Each feature is a GP draw evaluated at the \(N\) sample locations. Optionally:

  • permute feature columns (permute_cols),

  • permute the sample order within block 2 (permute_rows_block2),

  • shift the data to be positive (shift_positive),

  • add i.i.d. Gaussian noise (noise_sd).

Column names are assigned *before* permutation and then permuted consistently with the columns, so that names remain aligned with the returned true_group.

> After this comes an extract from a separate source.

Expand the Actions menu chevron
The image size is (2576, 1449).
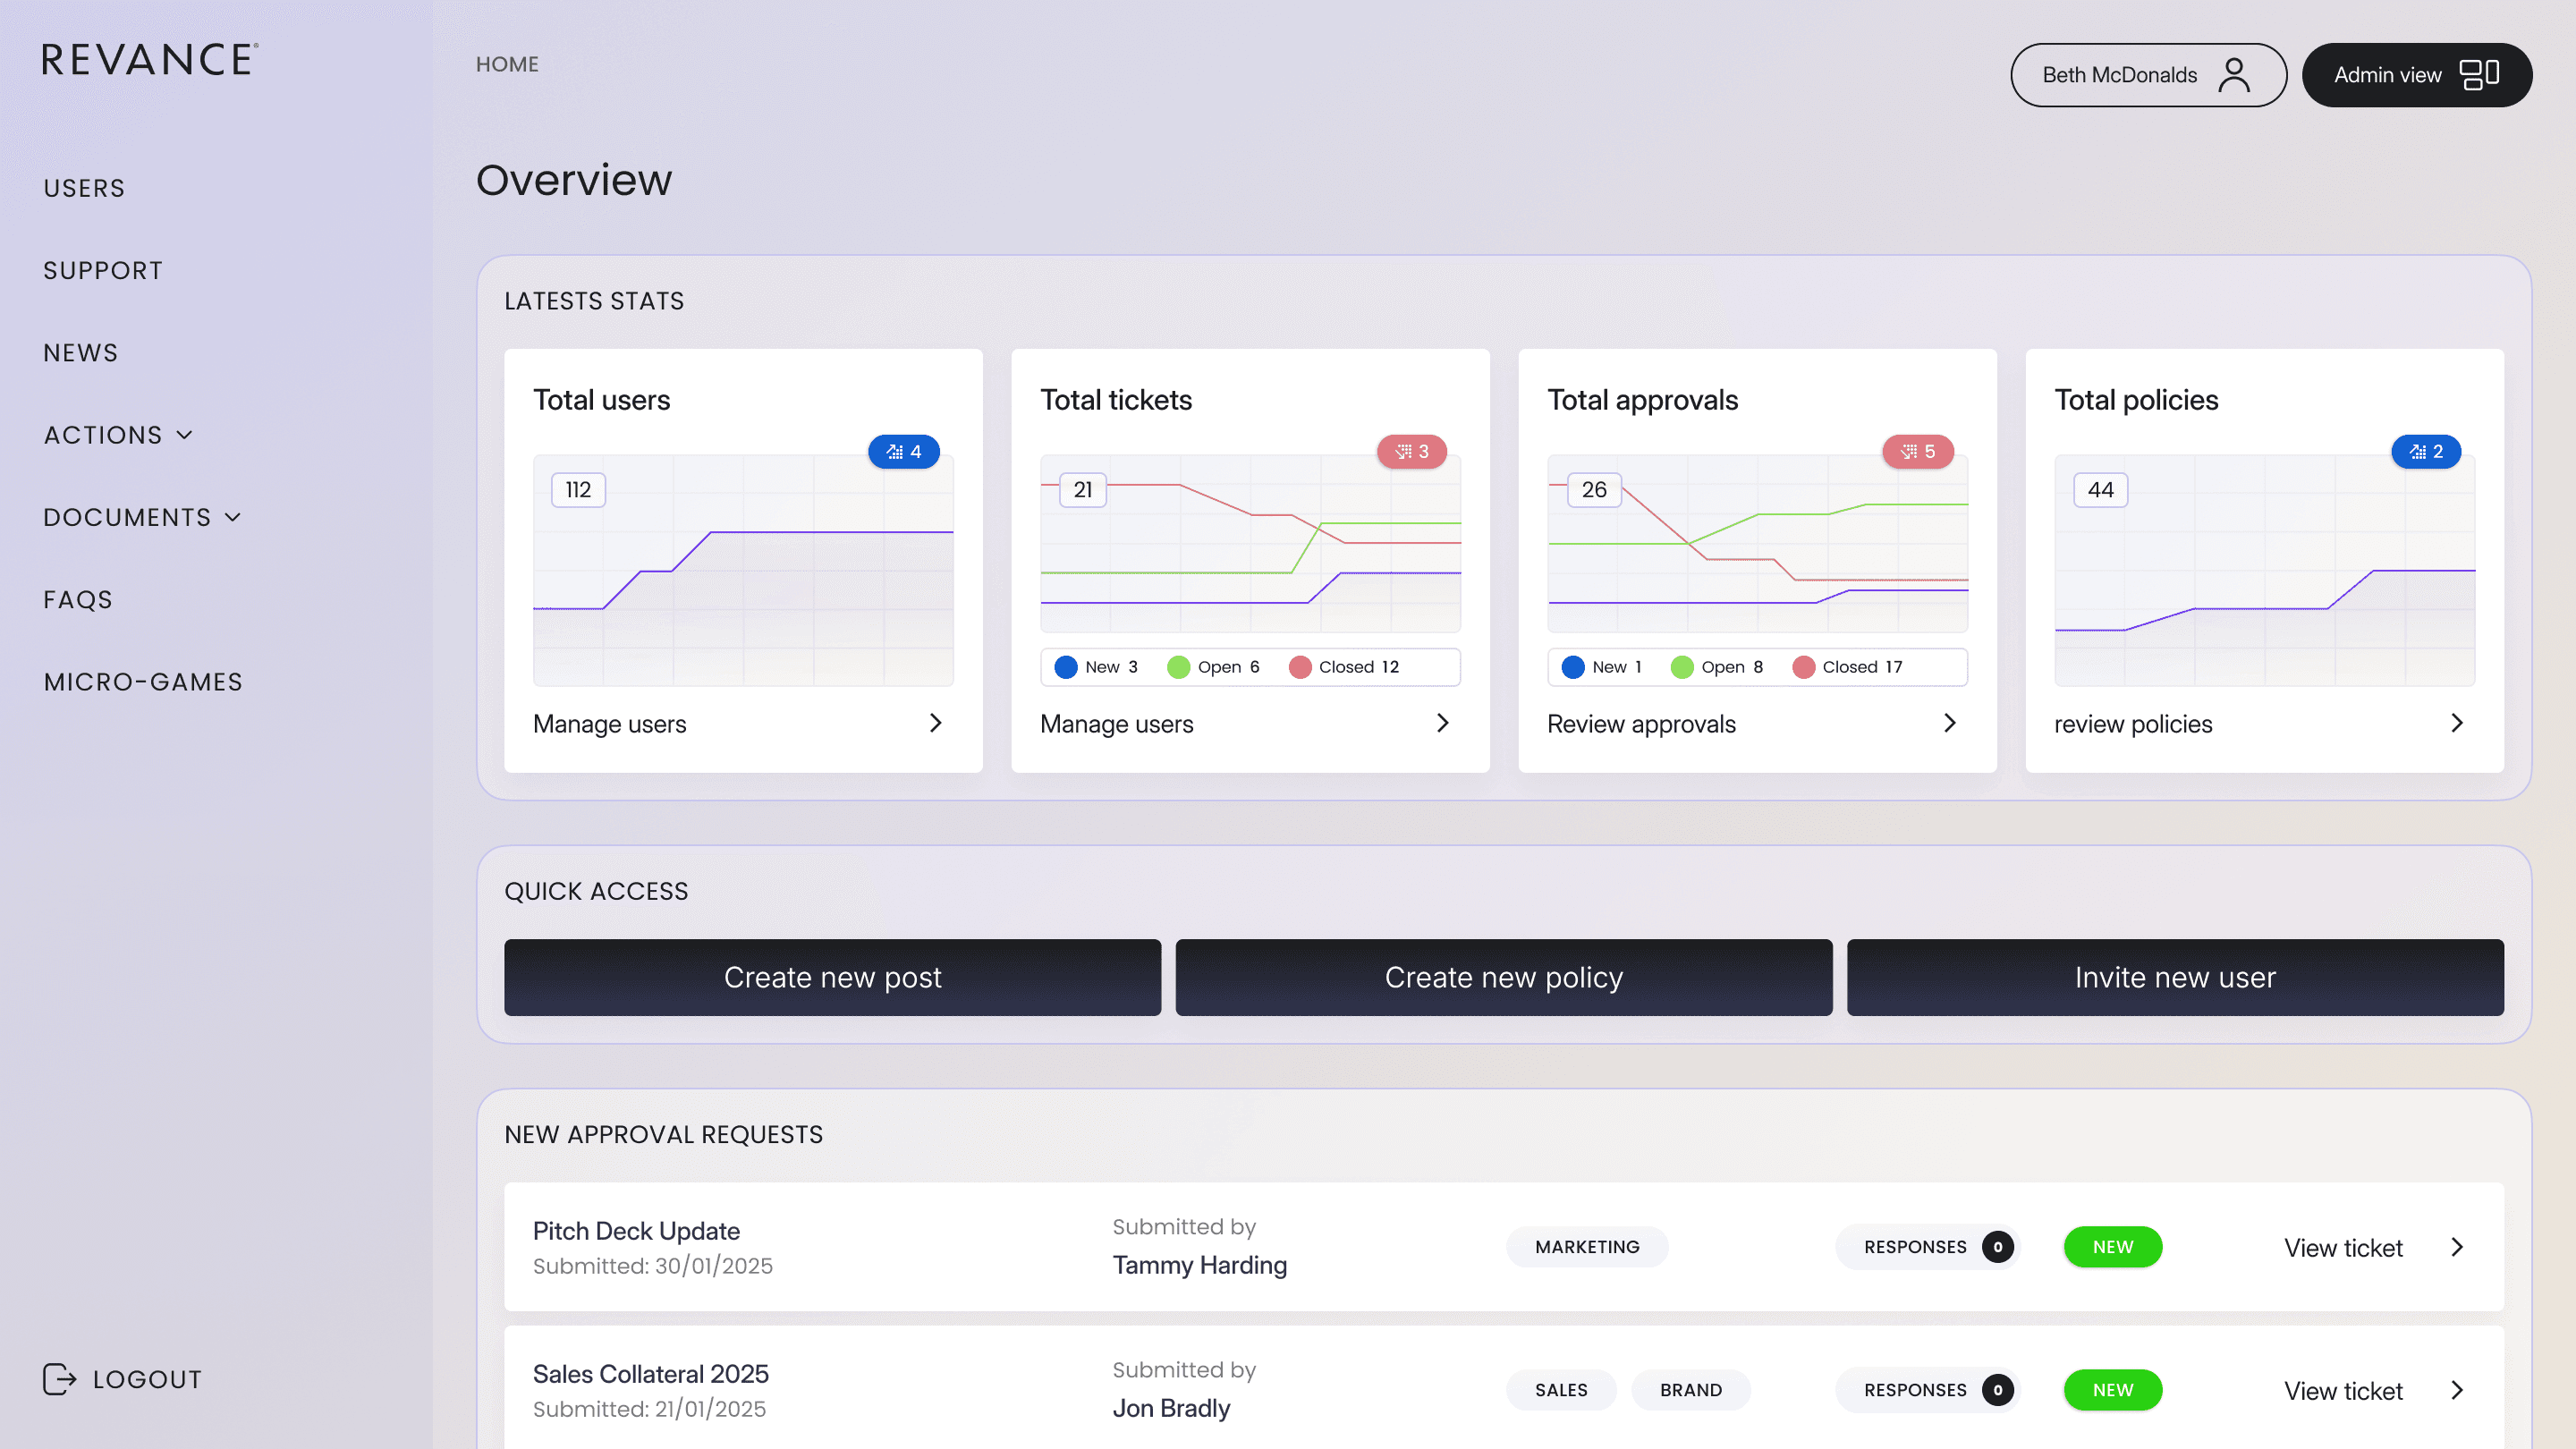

simulate_two_order_gp_dataset(
  N = 1000,
  D = 16,
  t_range = c(0, 10),
  range = 5,
  smoothness = 2.5,
  variance = 3,
  noise_sd = 0.05,
  shift_positive = TRUE,
  permute_cols = FALSE,
  permute_rows_block2 = TRUE,
  seed = NULL
)

Arguments

N

Integer \(\ge 2\). Number of samples (rows).

D

Integer \(\ge 2\) and even. Number of features (columns).

t_range

Numeric length-2 vector. Range for sampling t1 and t2.

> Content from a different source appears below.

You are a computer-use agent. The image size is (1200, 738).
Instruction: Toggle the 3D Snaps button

range, smoothness, variance

Matern GP hyperparameters.

noise_sd

Nonnegative numeric. Standard deviation of i.i.d. Gaussian noise added to X.

shift_positive

Logical; if TRUE, shift each GP block so its minimum is 1.

permute_cols

Logical; if TRUE, permute feature columns.

permute_rows_block2

Logical; if TRUE, permute rows of the second GP block before combining.

seed

Optional integer seed. If not NULL, sets set.seed(seed).

Value

A list with components:

  • X: numeric matrix \(N \times D\).

  • t1, t2: numeric vectors length N (latent orderings).

  • permut_cols: integer vector length D (the applied column permutation; identity if permute_cols=FALSE).

  • true_group: integer vector length D in 1,2 indicating which ordering generated each feature (after permutation).

  • row_perm_block2: integer vector length N giving the row permutation applied to block 2 (or NULL).

Details

Requires fields::rdist, fields::Matern, and MASS::mvrnorm.